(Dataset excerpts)
....

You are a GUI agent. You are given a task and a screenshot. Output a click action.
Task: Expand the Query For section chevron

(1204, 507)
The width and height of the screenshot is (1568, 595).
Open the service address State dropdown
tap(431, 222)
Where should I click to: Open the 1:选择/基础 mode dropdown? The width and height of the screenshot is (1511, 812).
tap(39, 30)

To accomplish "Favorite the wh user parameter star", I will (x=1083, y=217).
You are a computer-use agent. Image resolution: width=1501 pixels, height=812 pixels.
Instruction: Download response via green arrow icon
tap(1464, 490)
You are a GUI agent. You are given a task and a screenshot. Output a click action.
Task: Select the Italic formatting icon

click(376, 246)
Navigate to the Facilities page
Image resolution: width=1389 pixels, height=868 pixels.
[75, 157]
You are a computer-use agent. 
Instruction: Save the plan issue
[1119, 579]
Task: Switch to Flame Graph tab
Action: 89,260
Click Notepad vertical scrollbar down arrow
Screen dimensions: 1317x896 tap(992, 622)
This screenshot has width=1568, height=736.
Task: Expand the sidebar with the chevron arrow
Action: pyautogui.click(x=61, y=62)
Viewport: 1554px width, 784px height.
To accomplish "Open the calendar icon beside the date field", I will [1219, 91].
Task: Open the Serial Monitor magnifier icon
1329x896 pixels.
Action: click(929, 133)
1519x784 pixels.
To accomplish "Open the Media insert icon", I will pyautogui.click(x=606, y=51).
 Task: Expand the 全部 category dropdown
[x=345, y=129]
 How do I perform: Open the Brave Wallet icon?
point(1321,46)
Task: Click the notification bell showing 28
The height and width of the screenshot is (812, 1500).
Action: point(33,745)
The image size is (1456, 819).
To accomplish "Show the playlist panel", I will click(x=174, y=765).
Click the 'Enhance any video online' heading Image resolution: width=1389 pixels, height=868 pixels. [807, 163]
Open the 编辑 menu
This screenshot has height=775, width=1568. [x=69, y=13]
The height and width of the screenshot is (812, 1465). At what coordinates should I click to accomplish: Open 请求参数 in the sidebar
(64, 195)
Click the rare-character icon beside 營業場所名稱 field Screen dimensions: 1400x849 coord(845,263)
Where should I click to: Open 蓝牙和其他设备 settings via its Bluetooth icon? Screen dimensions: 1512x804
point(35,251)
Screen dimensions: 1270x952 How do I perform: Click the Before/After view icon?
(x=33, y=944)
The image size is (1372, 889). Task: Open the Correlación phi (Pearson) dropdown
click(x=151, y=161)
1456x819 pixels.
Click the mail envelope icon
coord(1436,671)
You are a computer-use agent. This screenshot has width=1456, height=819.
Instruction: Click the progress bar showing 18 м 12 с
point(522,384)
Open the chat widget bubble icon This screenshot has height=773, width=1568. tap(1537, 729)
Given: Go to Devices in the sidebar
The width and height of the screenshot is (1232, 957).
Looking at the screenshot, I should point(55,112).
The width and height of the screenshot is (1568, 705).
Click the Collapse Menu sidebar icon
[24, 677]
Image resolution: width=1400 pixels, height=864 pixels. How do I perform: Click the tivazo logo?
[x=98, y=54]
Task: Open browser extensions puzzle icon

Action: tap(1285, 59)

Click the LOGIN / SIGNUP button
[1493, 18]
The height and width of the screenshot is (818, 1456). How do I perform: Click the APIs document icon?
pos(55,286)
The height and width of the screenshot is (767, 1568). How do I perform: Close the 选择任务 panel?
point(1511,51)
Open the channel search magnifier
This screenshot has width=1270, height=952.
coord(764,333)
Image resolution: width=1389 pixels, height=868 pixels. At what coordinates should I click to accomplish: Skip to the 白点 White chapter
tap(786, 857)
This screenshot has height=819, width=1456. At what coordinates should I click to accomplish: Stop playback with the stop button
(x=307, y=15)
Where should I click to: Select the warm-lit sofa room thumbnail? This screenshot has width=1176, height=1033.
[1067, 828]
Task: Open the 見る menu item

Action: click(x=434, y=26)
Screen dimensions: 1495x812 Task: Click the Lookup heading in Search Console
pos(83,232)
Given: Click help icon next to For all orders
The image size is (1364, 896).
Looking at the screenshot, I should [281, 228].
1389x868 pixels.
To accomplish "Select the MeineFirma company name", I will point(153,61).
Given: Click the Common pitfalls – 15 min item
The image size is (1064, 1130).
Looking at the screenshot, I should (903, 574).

....

YOUR OBJECTIVE: If a line of the records includes the string "magnifier", copy it out.

WRITTEN SOLUTION:
Task: Open the Serial Monitor magnifier icon
Open the channel search magnifier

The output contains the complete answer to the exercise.